A helpful and well-reasoned pamphlet regarding the flu and Tamiflu (oseltamivir) is here. Here's more good stuff on Tamiflu (oseltamivir), including a helpful tab outlining side effects and their frequency.
The challenge for physicians and other prescribers on deciding when oseltamivir may be helpful is balancing the relatively low risk of any individual developing the flu (maybe 1 in 20) against the facts that more like 1 in 10 people taking the drug will have significant side effects, and that there is not likely to be any difference in outcomes for the patient.
So, if you can’t count on Tamiflu, what should you know and what can you do?
Flu will hit you like a ton of bricks, and make you feel horrible. It generally will flatten anyone for about 5-7 days. It is particularly dangerous for "high-risk" people - that is people who have other chronic illnesses, the very young or the very old. However, for health professionals, the more scary illness is the “second sickness” that may follow the flu. If a person with the flu starts to get a little better but then starts feeling worse, they should be seen by a doctor as soon as possible. Additionally if a person with the flu starts to gets worse after 2-3 days of the start of symptoms this is also very concerning.
Flu is a very serious disease every year. 2014 is no exception. The flu strain that is most common this year is the same variety that caused the global epidemic in 2009.

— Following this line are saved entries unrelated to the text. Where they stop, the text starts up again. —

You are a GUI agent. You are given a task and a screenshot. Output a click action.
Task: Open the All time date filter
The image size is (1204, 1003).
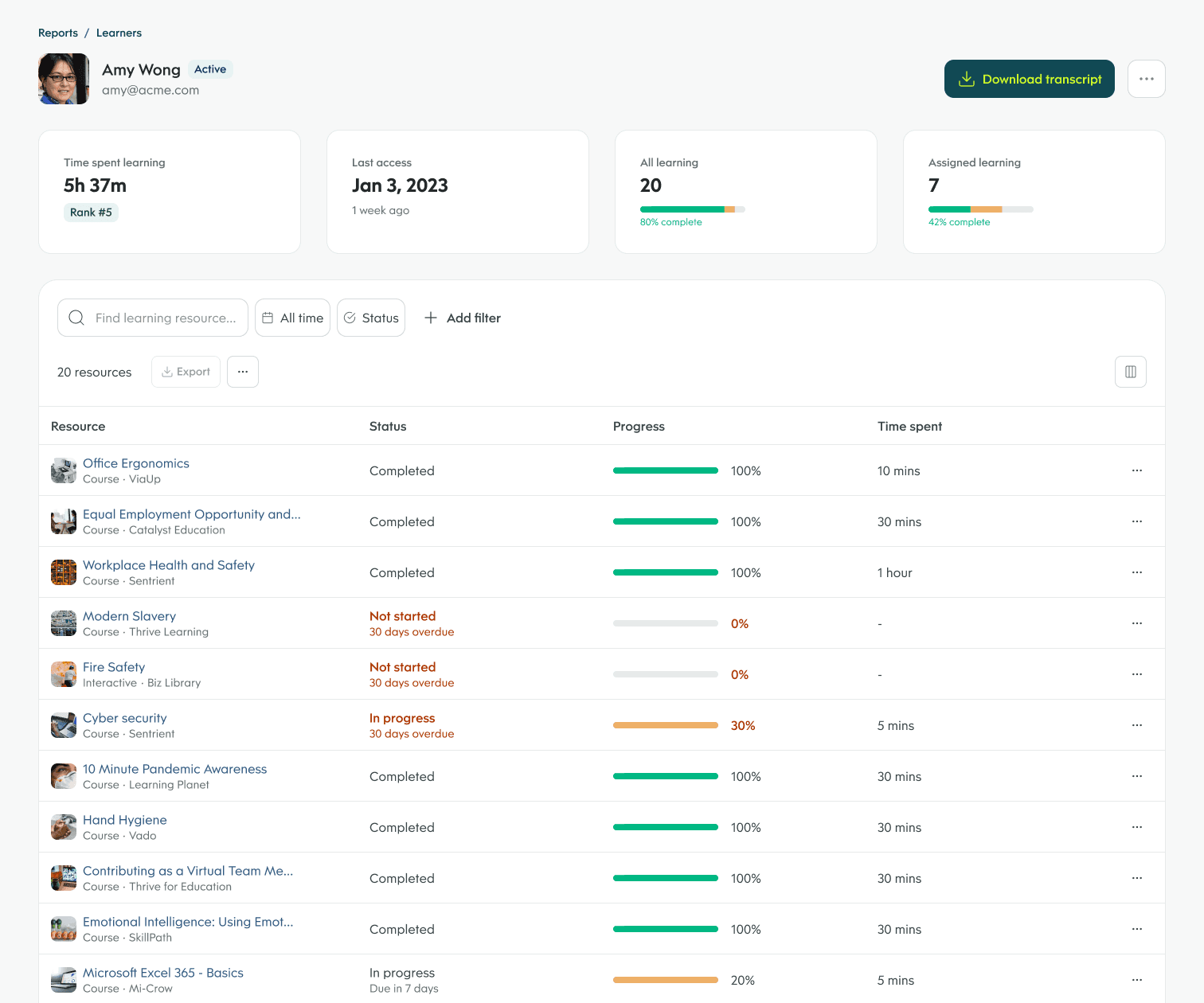[292, 318]
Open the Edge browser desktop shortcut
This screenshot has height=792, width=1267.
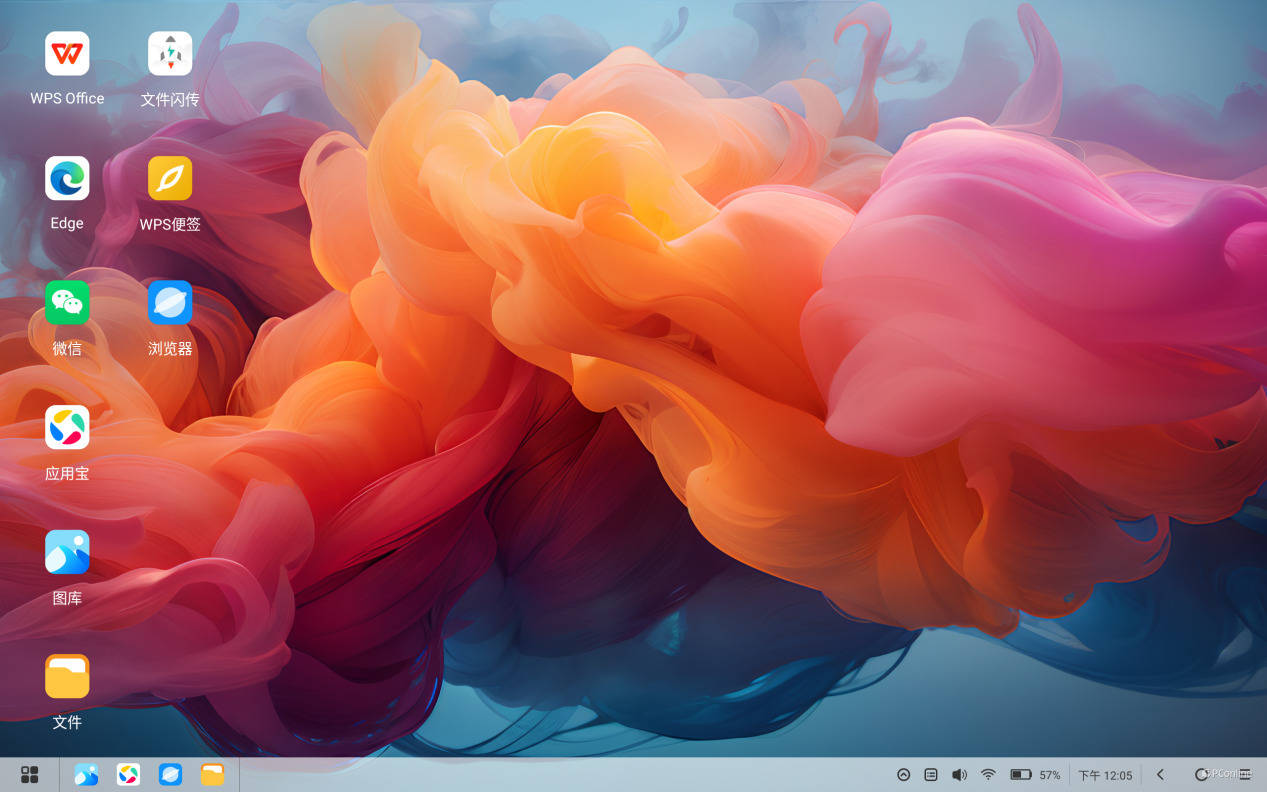(67, 179)
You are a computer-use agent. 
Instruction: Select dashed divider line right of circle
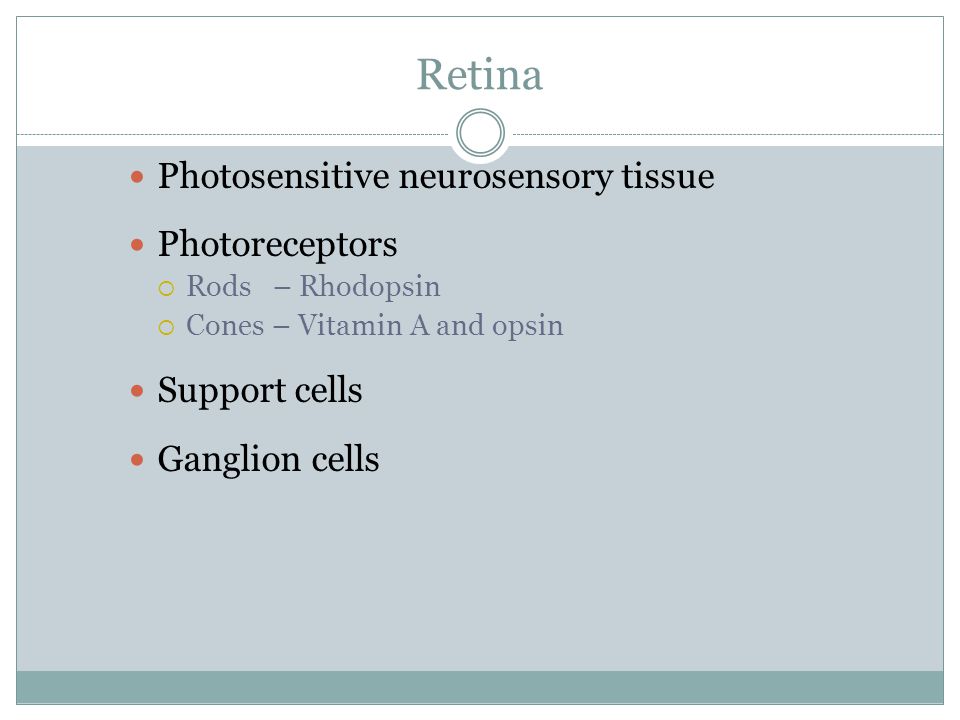coord(728,134)
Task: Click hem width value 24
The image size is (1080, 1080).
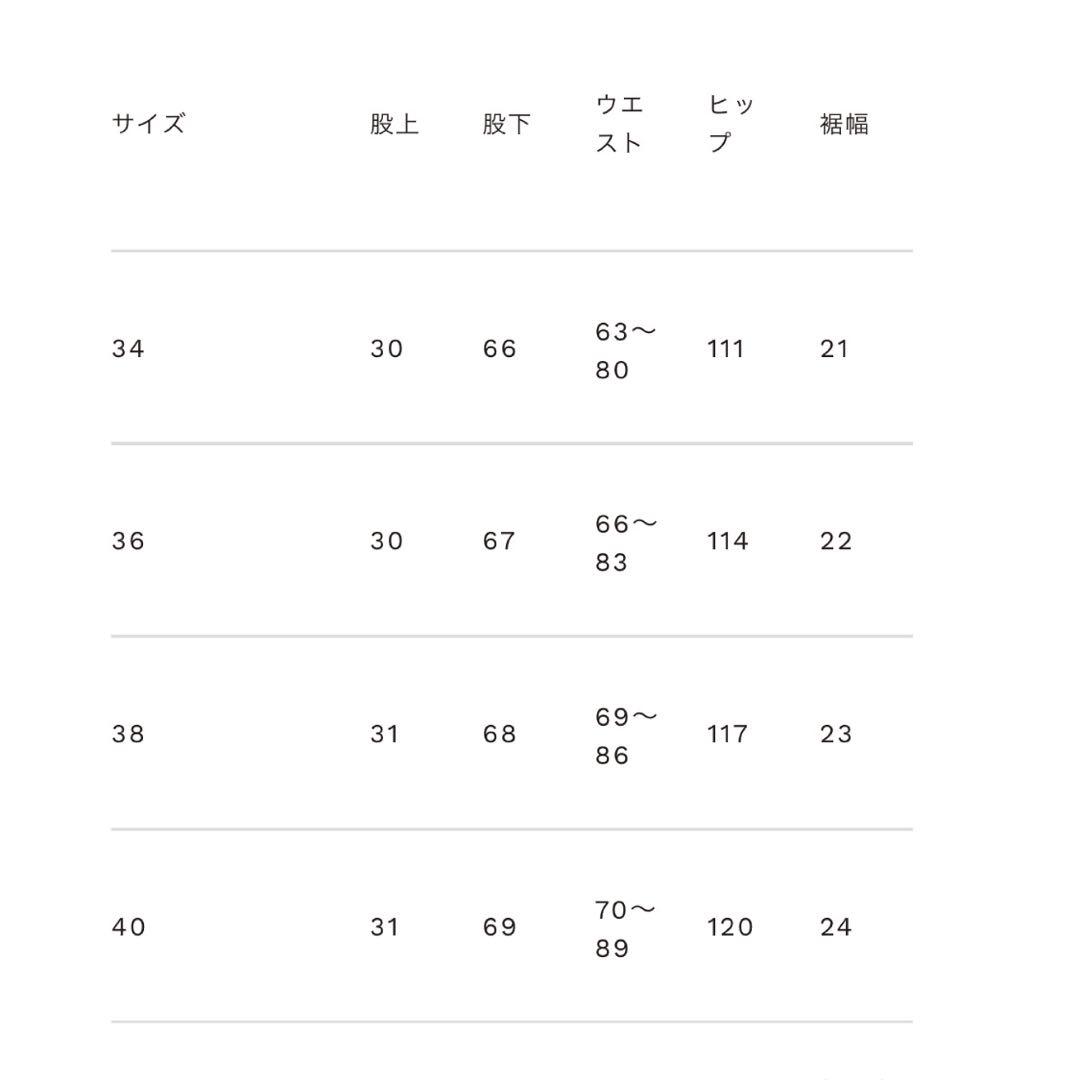Action: coord(836,927)
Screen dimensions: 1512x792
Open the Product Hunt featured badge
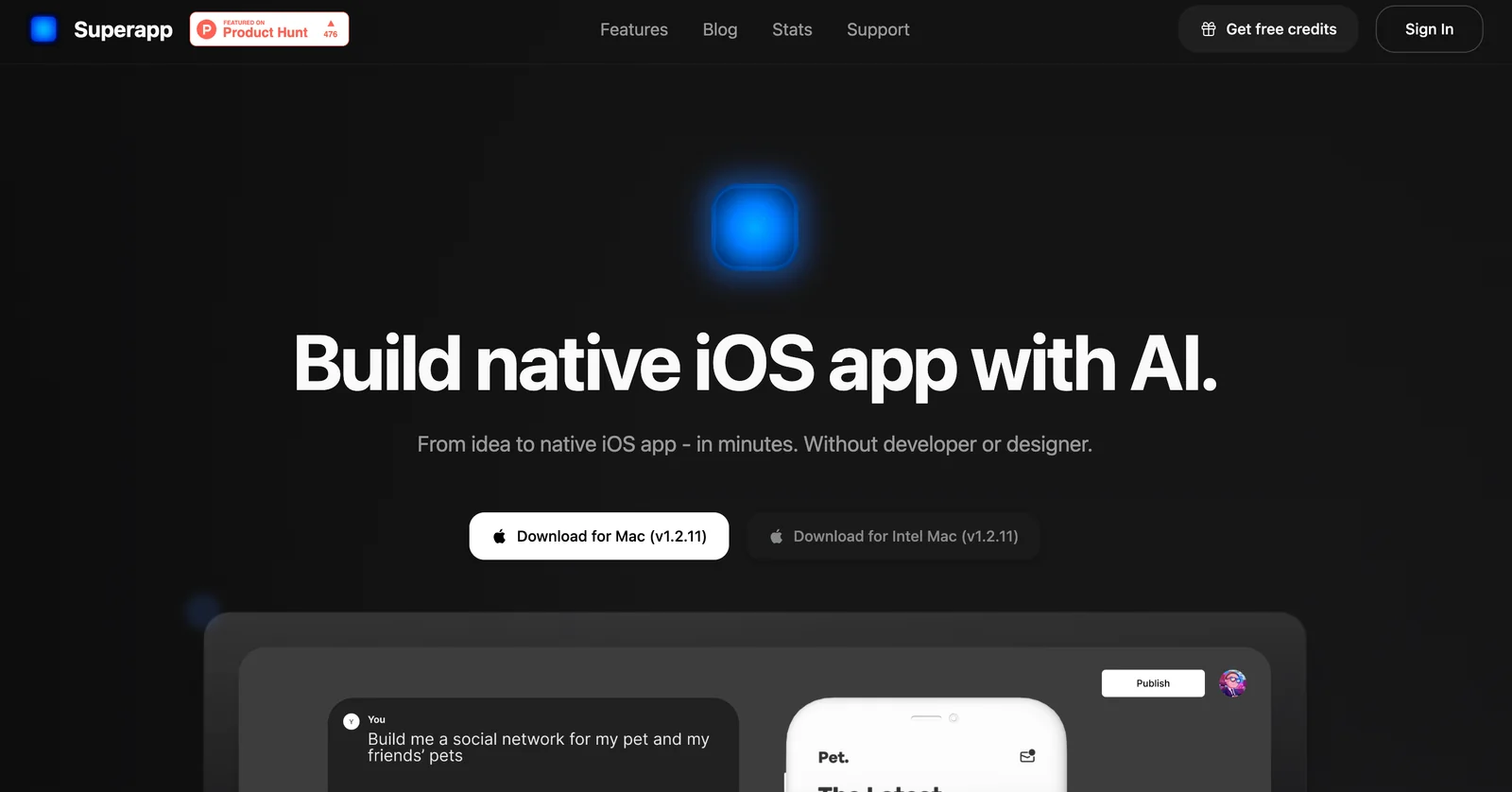(x=269, y=29)
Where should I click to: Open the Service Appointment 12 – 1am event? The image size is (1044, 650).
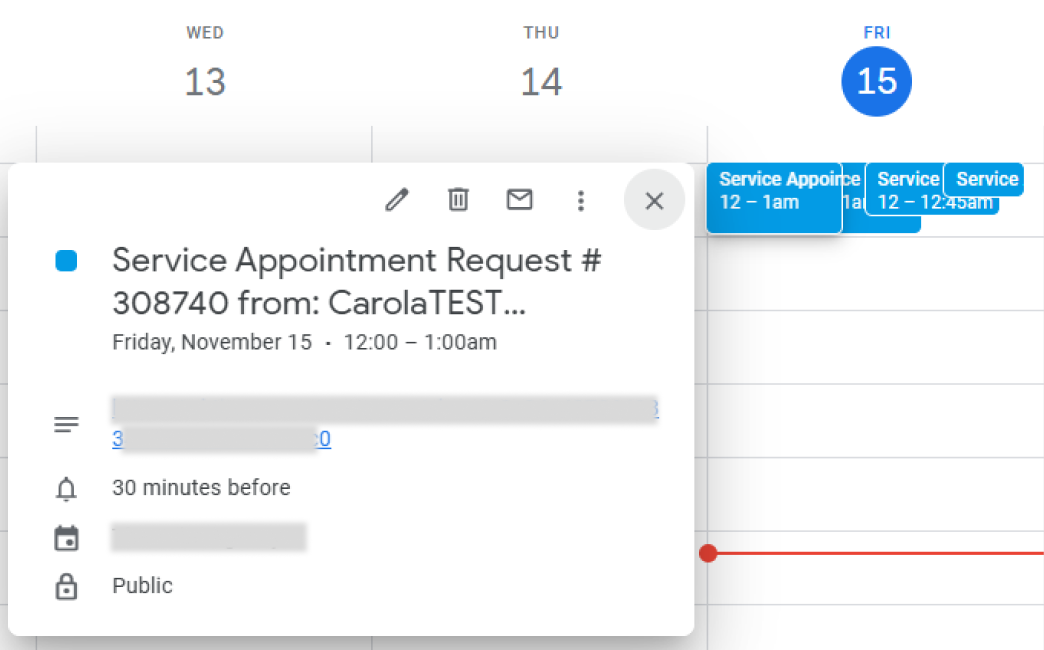774,197
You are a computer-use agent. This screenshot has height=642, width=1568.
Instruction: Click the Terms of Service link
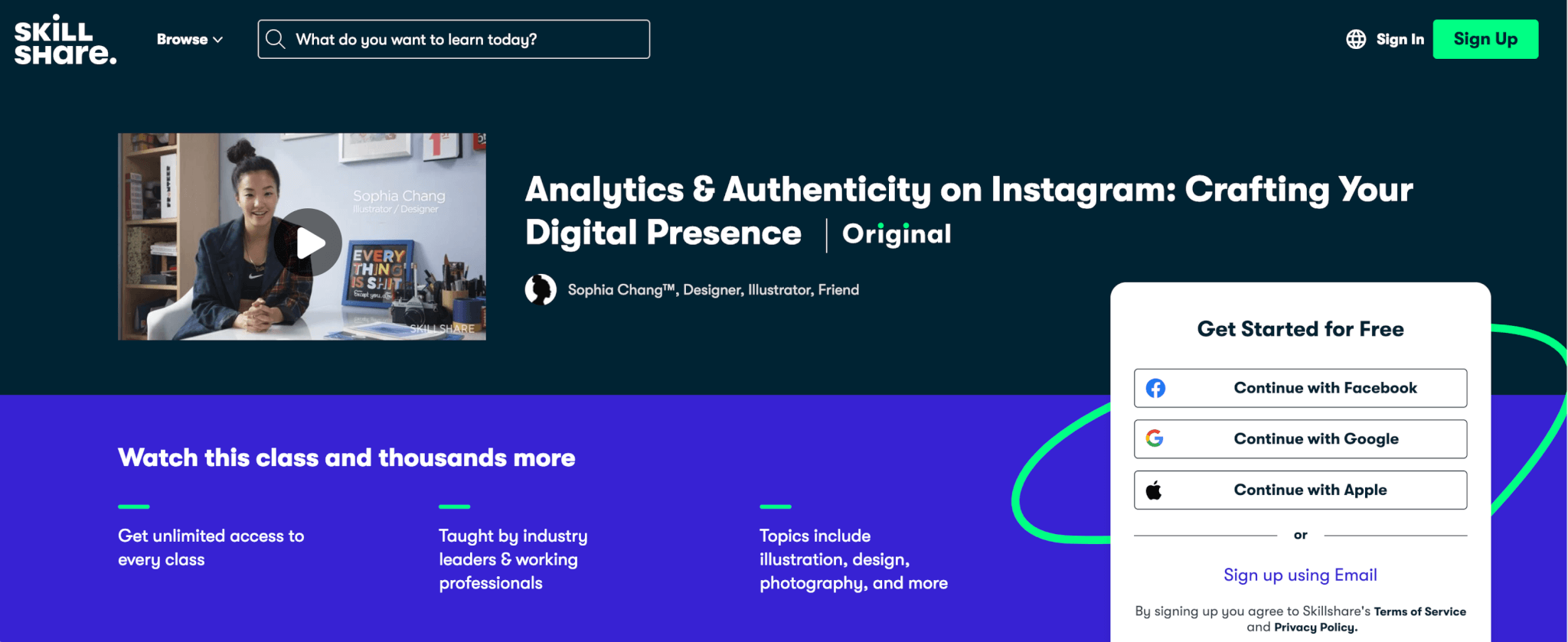tap(1419, 611)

Fortunately, flu is largely preventable with immunization - this is why we try to immunize everyone we can. Despite what some say, the flu vaccine - particularly the injectable vaccine can not give you the flu. The flu shot contains no live virus - only proteins made by the virus. The small dose of these proteins in a flu shot are enough to train our immune system to recognize and fight off the flu. The nasal vaccine does contain a live virus, but it is altered so that it can only reproduce and spread at temperatures lower than in the human nose. Both vaccines teach the immune system to recognize and kill the flu virus.
The vaccine is adjusted each year to match the strains which are believed to be most likely to circulate in the coming season. The vaccine for the 2013-2014 season contains proteins which match the “H1N1” strain that is causing 90% of the disease. People who received the flu vaccine this season have a much lower risk of catching the flu than those who did not get vaccinated - but even for vaccinated people, the risk for flu is not zero. It generally takes at least two weeks after a flu vaccination for the body to develop a good, fighting response. So plan ahead for your vaccine next year… Anytime between Halloween and Thanksgiving is a good time to get vaccinated for the flu.
If you have not had your flu shot this season, and you are worried about the flu, ask to be vaccinated. Assuming that there is still some vaccine supply left, vaccination, avoiding prolonged close contact with people with the flu, and washing your hands are your best defenses against the flu. If you already had your flu shot this year, you should not be worried - you have already taken your best chance to avoid the flu.